The claimant’s condition continued to worsen. As a result, the claimant filed another claim, which is the subject of W.C. No. 4-249-325, seeking benefits from the CCIA respondents. The claim alleged an injury on March 10, 1995, due to a worsening of her cumulative trauma disorder/fibromyalgia. The CCIA respondents admitted liability for the worsened CTS, but expressly denied liability for the fibromyalgia. Dr. Foster placed the claimant at MMI for the worsened CTS on July 3, 1996.
The ALJ found that the repetitive activities required of the claimant’s employment commencing late 1991 permanently aggravated her pre-existing fibromyalgia symptom complex, and caused the claimant to develop an occupational disease diagnosed as cumulative trauma disorder/fibromyalgia. Further, the ALJ determined that the claimant’s condition was substantially and permanently aggravated after July 1, 1992, when the CCIA became the insurer on the risk. Consequently, the ALJ determined that the CCIA respondents are responsible for the medical expenses incurred by the claimant for treatment of the fibromyalgia beginning March 1995.

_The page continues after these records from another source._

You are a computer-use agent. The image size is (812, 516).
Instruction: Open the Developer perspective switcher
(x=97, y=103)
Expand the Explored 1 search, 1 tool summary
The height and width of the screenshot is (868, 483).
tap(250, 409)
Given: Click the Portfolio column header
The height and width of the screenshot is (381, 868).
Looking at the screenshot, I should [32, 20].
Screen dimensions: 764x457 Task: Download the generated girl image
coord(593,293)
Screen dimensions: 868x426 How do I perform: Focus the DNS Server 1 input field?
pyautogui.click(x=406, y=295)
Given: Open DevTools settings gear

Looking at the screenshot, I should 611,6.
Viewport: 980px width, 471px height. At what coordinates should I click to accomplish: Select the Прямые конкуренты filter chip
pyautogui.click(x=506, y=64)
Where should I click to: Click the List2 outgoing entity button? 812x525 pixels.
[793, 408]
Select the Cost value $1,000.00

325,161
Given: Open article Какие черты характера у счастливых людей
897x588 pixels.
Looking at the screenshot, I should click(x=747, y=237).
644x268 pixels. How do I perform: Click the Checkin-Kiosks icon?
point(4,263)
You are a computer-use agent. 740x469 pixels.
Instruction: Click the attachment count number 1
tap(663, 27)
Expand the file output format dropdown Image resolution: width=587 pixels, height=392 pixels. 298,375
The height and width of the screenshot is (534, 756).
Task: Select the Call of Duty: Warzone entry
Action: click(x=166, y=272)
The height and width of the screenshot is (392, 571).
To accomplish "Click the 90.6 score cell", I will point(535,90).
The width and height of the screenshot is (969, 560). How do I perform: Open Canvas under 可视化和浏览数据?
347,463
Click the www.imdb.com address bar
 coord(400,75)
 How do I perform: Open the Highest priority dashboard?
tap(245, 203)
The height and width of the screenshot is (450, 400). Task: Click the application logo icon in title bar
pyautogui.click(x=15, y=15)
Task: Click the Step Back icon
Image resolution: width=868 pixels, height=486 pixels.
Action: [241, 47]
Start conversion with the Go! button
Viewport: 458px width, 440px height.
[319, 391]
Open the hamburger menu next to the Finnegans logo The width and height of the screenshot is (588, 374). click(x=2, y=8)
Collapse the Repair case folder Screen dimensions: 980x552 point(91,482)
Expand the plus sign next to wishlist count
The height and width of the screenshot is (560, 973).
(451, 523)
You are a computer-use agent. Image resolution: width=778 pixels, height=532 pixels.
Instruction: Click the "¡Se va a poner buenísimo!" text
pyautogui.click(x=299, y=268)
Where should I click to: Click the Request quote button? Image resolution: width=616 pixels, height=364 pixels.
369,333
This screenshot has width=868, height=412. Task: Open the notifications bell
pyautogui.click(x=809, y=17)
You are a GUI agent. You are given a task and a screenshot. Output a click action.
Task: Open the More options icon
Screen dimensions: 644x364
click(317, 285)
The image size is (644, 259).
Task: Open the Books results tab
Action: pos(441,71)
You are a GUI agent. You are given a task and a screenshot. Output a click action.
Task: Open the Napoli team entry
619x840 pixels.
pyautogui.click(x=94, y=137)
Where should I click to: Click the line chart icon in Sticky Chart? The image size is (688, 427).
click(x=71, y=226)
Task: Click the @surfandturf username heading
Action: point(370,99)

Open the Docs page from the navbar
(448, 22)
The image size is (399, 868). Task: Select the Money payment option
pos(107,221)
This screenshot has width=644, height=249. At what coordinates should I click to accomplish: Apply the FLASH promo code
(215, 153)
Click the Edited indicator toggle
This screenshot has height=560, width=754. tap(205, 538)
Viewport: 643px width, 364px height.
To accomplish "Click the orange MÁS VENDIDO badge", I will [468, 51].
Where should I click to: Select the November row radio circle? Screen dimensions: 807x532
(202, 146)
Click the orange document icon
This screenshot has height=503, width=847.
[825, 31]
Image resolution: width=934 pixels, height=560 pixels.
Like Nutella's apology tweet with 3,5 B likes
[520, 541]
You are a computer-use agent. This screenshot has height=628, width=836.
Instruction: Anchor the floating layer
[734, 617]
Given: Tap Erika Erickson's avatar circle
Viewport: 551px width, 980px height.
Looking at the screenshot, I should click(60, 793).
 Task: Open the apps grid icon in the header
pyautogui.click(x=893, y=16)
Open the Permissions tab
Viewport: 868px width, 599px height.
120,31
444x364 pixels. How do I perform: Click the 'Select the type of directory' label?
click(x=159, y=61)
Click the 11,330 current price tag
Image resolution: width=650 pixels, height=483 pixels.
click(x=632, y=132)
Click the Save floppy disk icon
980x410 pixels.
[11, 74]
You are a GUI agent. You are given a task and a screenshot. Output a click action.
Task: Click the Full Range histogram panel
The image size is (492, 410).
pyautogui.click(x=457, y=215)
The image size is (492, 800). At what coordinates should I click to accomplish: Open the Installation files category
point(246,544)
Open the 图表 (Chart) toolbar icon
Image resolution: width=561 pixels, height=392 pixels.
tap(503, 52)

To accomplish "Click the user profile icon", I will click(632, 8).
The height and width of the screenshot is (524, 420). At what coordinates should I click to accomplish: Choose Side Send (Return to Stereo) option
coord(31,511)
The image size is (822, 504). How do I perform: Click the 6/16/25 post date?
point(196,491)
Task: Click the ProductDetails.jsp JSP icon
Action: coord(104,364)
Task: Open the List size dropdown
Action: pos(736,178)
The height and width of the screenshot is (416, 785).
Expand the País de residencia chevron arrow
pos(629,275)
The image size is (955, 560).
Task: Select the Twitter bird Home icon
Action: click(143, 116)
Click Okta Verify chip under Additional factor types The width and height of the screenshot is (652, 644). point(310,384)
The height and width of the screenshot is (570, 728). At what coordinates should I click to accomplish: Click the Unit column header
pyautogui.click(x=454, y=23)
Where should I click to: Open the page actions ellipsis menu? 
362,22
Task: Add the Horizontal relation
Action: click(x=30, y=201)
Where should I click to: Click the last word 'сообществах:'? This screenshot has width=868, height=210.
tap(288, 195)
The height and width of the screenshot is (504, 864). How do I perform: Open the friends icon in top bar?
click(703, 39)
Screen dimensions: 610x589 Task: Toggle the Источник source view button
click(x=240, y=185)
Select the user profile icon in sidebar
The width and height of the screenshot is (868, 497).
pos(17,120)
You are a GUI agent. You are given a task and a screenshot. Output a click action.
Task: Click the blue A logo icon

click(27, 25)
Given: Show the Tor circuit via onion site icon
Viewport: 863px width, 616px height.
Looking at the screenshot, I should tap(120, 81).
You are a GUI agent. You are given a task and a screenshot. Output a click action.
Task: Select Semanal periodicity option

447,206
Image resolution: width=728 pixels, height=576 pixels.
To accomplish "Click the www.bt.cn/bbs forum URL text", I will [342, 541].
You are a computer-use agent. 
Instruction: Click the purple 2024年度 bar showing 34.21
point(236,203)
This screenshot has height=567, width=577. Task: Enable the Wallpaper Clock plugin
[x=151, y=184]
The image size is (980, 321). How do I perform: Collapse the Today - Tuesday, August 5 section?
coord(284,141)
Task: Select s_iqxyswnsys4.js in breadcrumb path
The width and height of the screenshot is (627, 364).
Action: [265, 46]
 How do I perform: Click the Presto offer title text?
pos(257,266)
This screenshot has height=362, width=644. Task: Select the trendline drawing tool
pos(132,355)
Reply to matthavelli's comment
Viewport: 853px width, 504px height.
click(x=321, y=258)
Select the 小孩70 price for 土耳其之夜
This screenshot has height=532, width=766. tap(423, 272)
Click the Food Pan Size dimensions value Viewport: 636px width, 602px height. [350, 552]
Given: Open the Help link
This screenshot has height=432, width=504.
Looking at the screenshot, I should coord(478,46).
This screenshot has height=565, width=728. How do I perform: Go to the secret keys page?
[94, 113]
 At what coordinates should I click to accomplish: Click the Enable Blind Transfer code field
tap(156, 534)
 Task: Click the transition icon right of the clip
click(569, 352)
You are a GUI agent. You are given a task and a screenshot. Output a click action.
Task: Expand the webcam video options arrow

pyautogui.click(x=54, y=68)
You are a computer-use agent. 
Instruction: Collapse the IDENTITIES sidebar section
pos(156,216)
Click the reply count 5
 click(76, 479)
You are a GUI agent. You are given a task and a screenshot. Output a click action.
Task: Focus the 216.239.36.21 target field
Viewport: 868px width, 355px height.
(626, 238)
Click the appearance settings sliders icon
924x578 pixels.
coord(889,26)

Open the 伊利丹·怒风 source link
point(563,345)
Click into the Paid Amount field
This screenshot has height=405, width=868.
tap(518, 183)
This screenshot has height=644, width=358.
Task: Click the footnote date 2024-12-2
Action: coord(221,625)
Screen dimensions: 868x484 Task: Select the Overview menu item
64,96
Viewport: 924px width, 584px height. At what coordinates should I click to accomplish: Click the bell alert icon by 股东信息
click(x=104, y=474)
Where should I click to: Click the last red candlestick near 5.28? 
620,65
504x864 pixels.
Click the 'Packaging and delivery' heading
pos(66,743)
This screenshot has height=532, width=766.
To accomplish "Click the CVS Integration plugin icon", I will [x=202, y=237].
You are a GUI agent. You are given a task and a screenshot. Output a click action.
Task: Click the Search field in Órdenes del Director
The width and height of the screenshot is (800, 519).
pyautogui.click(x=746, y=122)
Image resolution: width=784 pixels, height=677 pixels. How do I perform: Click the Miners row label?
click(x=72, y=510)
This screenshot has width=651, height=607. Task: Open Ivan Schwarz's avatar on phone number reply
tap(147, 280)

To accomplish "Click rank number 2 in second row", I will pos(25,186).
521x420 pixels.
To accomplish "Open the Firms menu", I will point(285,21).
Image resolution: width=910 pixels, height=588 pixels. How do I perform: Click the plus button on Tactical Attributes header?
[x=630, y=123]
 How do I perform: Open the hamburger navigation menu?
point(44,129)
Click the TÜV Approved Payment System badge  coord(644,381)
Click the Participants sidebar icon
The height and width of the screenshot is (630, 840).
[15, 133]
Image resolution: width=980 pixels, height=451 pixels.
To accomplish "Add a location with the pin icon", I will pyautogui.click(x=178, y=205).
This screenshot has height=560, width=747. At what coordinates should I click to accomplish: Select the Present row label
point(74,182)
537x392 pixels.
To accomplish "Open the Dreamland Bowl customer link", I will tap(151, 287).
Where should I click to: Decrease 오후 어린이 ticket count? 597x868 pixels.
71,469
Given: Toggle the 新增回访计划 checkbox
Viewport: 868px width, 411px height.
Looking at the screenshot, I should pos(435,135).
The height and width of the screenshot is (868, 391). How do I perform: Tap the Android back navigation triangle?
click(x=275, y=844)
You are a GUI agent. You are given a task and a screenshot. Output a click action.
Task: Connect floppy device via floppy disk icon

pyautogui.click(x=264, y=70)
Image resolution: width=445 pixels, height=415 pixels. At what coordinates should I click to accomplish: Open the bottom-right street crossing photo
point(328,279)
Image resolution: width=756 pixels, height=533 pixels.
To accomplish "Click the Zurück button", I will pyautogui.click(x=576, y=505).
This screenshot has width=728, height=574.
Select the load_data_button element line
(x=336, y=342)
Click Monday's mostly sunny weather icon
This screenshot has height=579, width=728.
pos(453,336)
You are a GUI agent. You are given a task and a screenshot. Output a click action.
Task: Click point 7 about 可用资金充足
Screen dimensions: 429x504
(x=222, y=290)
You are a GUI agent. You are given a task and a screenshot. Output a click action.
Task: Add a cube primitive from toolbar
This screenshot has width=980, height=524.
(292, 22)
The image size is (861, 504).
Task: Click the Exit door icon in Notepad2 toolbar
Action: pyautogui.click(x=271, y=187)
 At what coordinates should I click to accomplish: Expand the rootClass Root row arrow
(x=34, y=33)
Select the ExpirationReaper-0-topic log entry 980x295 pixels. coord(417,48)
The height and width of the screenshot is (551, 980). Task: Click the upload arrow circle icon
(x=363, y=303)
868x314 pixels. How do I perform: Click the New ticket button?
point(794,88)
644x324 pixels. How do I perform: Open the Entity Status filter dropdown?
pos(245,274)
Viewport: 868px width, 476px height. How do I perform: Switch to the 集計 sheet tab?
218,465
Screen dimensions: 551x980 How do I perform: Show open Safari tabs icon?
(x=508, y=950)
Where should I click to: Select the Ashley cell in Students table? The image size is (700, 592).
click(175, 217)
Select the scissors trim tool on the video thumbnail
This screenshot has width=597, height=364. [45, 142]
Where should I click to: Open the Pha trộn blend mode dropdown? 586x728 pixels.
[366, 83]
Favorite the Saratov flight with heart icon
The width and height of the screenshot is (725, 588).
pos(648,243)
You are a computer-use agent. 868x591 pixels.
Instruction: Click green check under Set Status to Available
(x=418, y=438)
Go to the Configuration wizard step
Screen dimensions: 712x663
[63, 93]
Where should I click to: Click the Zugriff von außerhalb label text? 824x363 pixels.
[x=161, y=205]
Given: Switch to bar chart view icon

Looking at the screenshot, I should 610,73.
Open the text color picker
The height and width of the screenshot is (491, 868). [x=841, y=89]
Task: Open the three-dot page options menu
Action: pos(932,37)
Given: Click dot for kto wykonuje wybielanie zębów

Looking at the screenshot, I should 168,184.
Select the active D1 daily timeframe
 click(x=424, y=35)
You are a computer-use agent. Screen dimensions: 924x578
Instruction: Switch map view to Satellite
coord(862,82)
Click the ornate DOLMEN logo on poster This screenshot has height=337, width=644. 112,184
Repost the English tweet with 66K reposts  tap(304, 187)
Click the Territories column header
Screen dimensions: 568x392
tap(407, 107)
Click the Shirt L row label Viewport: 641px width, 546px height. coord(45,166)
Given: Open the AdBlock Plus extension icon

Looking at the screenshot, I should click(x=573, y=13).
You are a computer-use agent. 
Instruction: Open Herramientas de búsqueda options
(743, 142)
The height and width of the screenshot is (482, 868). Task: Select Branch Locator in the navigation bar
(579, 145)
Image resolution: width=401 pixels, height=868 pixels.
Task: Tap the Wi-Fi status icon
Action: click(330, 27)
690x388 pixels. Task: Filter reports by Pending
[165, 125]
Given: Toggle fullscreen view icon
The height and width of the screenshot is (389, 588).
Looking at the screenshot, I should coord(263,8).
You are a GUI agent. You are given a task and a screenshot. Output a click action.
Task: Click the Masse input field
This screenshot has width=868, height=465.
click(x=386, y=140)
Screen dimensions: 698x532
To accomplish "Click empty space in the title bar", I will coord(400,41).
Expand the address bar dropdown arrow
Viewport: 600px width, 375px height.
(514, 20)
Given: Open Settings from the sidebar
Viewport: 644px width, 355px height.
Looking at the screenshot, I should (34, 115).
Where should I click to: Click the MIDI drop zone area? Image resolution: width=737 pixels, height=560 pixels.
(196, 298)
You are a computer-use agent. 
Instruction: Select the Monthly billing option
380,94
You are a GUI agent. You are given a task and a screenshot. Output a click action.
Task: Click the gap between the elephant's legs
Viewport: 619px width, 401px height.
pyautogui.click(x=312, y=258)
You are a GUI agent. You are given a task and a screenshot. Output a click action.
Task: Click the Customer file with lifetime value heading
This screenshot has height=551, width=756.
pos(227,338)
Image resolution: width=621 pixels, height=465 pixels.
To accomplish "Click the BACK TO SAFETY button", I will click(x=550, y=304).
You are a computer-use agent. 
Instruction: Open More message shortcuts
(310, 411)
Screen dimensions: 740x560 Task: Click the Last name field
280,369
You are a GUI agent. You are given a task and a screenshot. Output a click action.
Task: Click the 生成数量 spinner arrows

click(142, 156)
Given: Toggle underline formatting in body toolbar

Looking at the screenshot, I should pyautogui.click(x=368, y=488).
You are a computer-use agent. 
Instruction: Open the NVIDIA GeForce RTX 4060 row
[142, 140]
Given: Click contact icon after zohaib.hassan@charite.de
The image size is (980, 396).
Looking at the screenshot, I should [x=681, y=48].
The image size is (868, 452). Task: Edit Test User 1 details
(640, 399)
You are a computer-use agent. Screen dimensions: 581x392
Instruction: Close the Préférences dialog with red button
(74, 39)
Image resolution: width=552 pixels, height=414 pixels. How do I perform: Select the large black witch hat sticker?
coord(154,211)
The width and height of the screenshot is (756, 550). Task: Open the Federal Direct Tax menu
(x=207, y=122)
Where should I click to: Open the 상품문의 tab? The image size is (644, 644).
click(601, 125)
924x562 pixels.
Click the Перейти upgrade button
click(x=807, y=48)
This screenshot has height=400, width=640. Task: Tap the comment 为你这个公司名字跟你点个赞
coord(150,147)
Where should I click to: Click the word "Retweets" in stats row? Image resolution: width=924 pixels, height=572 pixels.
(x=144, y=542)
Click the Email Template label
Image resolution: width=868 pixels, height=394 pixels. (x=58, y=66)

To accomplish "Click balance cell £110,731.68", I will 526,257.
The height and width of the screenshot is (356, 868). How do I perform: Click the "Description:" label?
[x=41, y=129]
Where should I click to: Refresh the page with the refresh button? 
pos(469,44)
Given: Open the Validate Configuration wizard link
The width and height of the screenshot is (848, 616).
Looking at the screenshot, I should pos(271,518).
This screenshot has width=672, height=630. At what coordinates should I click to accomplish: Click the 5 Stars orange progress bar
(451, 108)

The ALJ also found that due to the aggravation of her pre-existing condition, Dr. Zimmer removed the claimant from work between May 8 and August 13, 1995. She returned to work in August 1995, but the ALJ found that the claimant changed positions because of her condition and as a result, lost $2,000 in income during the school year August 1995 through May 1996. Therefore, the ALJ concluded the claimant is entitled to temporary partial benefits “equal to a wage loss of $2,000” for that period, and ordered the CCIA respondents to pay temporary partial disability benefits “in an amount to compensate” the claimant for that loss. Finally, the ALJ ordered the CCIA to pay ongoing temporary partial disability benefits commencing September 1996, when Dr. Hall restricted the claimant to working no more than four hours a day.
I.
On review, the respondents contend there is insufficient evidence to support the ALJ’s finding that the claimant’s ongoing symptoms of fibromyalgia are due to an occupational disease. The CCIA respondents contend that the claimant’s fibromyalgia is due to a worsening of her pre-existing condition, or the effects of the 1990 industrial injury. Therefore, they argue the ALJ erred in requiring them to pay medical and temporary disability benefits in connection with the fibromyalgia. We disagree.
An occupational disease is a disease which results directly from the conditions under which the claimant performs her employment, and “can be fairly traced to the employment as a proximate cause.” Section 8-40-201(14), C.R.S. 1997; Rockwell International v. Turnbull, 802 P.2d 1182 (Colo.App. 1990). The existence of a preexisting condition or injury does not preclude the claimant from proving a compensable injury due to an occupational aggravation. H H Warehouse v. Vicory, 805 P.2d 1167 (Colo.App. 1990).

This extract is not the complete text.